Appellant, Nikalai Dickerson, pled nob contendere to the charge of driving while intoxicated, first offense. The trial court assessed appellant’s punishment at incarceration for forty days in the Harris County Jail. On appeal, appellant argued that the trial court had erred in denying his motion to suppress certain key evidence against him, to wit: the results of blood alcohol tests made on his blood at a hospital shortly after the conduct for which he was ultimately convicted. The First Court of Appeals rejected appellant’s argument. Dickerson v. State, 965 S.W.2d 30, 31 (Tex.App.—Houston [1st Dist.] 1998). We granted appellant’s petition for discretionary review to determine whether the Court of Appeals had erred. See Tex.R.App. Proc. 66.3(b).

After reviewing the briefs of the parties and the relevant portions of the record, and after hearing oral argument, we conclude that our decision to grant appellant’s petition was improvident. Accordingly, we dismiss appellant’s petition. See Tex.R.App. Proc. 69.3.

JOHNSON, J. filed a dissenting opinion.

MEYERS, J., dissented without a written opinion.

JOHNSON, J.,

dissenting.

The issuance of a subpoena with involvement of neither an impartial magistrate nor a grand jury is, at best, suspect.

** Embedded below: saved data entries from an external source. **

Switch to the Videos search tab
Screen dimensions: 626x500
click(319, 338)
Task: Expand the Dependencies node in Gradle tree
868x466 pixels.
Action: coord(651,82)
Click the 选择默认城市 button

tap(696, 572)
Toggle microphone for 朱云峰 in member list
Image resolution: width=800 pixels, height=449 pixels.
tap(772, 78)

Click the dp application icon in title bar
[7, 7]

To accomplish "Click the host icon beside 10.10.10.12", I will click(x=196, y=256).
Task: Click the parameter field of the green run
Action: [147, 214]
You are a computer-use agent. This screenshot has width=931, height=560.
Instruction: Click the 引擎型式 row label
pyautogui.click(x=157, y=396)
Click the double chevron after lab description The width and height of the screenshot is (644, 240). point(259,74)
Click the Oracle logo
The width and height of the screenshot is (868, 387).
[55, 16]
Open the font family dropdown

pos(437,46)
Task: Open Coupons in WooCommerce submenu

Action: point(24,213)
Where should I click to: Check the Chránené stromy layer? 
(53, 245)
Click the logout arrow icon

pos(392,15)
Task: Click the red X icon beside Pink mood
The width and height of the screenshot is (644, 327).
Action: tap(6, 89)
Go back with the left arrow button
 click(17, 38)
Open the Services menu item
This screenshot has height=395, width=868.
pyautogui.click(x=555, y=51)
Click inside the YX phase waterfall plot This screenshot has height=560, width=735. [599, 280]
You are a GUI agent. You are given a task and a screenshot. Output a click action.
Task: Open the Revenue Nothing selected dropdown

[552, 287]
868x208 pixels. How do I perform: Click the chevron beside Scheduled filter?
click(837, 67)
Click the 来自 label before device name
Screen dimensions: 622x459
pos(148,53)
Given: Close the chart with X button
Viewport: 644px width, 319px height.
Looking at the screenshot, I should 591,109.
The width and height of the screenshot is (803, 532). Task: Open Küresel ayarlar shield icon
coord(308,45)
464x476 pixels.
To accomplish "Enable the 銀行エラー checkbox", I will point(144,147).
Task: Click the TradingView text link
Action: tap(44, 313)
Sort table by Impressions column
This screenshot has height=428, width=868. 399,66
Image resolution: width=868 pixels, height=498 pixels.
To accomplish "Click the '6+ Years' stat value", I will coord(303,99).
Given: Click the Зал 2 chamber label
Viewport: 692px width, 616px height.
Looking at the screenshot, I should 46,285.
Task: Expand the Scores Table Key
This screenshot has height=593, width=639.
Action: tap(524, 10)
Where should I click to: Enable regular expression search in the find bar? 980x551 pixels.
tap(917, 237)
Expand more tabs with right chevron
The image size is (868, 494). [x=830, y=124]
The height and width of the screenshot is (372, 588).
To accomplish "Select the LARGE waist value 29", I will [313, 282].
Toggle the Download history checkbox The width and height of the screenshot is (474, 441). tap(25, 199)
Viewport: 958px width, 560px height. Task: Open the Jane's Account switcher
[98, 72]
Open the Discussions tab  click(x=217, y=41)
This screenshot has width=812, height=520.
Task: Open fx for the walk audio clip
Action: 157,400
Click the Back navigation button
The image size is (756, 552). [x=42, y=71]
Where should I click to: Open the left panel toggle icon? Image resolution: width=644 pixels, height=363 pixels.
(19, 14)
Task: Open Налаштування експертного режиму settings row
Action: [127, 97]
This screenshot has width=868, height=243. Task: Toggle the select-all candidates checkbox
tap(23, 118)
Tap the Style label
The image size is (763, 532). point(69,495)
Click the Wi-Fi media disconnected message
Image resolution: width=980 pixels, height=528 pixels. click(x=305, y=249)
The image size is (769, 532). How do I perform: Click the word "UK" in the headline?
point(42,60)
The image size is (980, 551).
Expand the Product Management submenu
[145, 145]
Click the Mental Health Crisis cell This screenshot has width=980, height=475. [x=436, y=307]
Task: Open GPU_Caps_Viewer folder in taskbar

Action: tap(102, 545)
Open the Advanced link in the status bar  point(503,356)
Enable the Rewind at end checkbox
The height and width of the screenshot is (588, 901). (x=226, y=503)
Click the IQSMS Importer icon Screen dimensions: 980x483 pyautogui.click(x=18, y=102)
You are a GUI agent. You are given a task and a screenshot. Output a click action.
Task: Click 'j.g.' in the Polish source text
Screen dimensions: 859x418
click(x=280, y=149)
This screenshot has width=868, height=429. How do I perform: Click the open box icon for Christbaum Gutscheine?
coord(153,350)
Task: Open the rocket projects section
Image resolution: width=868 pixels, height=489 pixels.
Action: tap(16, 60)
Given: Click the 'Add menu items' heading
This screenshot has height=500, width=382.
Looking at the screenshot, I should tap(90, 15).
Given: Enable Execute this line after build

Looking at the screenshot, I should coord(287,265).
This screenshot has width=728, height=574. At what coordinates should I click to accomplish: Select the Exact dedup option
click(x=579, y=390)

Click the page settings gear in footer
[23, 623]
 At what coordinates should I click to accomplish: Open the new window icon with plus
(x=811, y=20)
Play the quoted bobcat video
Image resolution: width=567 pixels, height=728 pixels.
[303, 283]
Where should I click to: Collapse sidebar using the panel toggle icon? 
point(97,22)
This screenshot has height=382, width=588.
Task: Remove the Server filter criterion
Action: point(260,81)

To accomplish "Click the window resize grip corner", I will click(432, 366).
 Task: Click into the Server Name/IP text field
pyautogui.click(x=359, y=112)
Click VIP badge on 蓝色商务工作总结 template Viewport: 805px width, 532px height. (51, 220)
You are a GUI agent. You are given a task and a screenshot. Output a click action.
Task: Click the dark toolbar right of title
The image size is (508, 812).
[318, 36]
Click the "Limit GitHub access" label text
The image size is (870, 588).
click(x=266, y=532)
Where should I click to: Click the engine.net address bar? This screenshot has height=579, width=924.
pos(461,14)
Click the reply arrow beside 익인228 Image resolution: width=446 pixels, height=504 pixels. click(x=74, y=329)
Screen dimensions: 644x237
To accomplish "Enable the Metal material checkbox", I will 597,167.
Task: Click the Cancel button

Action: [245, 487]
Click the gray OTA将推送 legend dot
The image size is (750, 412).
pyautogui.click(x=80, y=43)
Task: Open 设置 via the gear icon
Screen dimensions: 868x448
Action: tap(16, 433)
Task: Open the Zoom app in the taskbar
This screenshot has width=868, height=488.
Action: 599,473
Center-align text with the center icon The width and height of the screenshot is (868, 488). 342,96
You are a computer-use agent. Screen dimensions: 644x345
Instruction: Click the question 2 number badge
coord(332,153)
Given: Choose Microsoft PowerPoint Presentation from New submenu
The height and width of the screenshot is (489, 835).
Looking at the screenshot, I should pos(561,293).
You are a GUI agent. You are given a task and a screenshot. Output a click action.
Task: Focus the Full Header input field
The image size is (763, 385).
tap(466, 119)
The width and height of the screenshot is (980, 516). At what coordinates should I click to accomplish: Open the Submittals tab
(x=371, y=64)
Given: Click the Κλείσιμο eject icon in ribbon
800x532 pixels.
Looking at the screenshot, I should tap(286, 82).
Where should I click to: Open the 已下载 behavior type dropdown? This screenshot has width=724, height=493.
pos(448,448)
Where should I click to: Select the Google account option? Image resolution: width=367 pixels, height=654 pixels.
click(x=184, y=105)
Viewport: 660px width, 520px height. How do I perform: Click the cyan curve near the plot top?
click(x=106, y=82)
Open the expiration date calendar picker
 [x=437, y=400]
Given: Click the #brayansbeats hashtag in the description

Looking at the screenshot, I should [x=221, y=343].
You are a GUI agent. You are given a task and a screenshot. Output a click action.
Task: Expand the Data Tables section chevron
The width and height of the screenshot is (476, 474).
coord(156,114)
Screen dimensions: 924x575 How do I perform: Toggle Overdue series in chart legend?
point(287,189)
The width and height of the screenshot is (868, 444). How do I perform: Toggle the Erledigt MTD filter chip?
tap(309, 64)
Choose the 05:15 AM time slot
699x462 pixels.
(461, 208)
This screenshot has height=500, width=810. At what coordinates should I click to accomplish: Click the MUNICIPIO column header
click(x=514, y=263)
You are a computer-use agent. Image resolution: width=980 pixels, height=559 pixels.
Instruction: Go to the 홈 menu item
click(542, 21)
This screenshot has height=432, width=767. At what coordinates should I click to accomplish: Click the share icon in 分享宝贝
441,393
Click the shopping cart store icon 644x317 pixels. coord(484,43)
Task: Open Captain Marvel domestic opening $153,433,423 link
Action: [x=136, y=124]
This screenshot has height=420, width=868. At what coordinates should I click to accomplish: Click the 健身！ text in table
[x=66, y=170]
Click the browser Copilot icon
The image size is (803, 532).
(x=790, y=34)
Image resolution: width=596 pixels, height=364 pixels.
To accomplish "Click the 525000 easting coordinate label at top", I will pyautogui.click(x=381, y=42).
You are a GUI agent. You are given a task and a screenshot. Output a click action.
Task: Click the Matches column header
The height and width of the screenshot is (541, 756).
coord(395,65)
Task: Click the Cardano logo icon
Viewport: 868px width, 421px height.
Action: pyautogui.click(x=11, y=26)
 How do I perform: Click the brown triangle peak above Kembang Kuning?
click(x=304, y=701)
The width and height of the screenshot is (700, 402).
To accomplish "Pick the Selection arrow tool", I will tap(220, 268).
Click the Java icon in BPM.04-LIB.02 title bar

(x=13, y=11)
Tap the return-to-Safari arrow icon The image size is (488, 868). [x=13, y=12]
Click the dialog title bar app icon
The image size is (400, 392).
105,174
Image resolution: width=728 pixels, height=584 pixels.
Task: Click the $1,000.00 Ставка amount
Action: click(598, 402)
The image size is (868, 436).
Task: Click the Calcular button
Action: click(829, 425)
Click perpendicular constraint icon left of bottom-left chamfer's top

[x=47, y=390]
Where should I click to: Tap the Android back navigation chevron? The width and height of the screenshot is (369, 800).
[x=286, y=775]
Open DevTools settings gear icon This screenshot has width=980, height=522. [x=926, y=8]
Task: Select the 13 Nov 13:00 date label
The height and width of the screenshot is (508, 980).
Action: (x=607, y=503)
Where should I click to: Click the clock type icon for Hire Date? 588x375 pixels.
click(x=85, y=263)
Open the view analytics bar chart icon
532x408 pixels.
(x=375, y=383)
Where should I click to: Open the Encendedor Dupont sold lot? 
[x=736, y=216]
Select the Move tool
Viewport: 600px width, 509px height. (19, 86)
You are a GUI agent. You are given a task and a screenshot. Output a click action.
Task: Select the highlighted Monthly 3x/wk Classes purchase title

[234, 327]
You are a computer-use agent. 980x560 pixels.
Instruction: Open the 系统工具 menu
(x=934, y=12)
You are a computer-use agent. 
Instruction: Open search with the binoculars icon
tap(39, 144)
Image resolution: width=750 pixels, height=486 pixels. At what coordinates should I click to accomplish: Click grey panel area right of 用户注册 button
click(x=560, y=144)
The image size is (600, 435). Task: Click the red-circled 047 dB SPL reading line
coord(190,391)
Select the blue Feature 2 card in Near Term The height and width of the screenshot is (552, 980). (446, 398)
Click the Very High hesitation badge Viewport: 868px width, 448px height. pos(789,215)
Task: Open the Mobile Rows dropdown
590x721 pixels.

While appellant did not raise the issue of the validity of the “grand jury subpoena” directly, a challenge is implied in his claim that his records were acquired in violation of the Fourth Amendment requirement that a search be reasonable.

The facts of this case indicate that a deputy of the Harris County Sheriffs Office requested a grand jury subpoena to obtain from hospital records the results of appellant’s blood test for drugs and alcohol. There was no evidence known to Deputy Swango at the time to support the request; he had found no drugs or drug paraphernalia and no containers for alcoholic beverages in or near appellant’s car after the accident, nor had he or any of the emergency medical workers noted the odor of alcoholic beverages around or coming from appellant. Having no pending charges, no probable cause, and no exigent circumstances, it is unlikely that he could have convinced a magistrate to issue a search warrant. Likewise, with no offense pending, no subpoena could be properly issued by a grand jury. The so-called “grand jury subpoena” in this case was issued by an Assistant District Attorney in the Harris County District Attorney’s Office without a hearing before, or involvement with, an impartial magistrate. While the records might have ultimately been discoverable, Deputy Swango chose to take an improper shortcut; his actions were both improper and premature. For the reasons stated in Judge Price’s dissent to State v. Hardy, 963 S.W.2d 516, 527-531 (Tex.Crim.App.1997) (Price, J., dissenting), I dissent to the improvident grant.